Return every line of the data that contains the string "agent".

/---

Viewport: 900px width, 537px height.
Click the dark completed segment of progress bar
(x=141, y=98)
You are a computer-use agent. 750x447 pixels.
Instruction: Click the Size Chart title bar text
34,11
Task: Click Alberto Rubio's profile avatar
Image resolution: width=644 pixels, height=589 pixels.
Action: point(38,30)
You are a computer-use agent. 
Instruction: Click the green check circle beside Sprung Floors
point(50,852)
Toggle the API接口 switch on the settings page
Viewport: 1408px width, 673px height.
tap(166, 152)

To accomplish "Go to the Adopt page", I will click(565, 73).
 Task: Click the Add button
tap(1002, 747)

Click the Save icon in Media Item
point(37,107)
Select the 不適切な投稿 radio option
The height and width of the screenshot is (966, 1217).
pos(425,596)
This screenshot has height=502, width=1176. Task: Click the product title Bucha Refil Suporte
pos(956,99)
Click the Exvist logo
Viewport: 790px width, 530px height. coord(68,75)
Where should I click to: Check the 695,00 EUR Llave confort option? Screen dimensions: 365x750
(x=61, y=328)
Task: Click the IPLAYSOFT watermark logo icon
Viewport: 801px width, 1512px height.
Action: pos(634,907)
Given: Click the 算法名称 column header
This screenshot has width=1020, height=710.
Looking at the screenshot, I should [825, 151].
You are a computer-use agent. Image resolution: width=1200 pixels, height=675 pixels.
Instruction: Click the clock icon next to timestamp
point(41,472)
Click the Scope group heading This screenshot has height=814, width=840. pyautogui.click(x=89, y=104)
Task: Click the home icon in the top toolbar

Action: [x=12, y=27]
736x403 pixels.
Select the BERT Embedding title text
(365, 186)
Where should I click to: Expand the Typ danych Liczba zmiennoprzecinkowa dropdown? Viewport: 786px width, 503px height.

\---

■ **SOLUTION TO THIS EXERCISE**:
You are a computer-use agent. 750x447 pixels.
You are a computer-use agent. 
You are a computer-use agent. Image resolution: width=1200 pixels, height=675 pixels.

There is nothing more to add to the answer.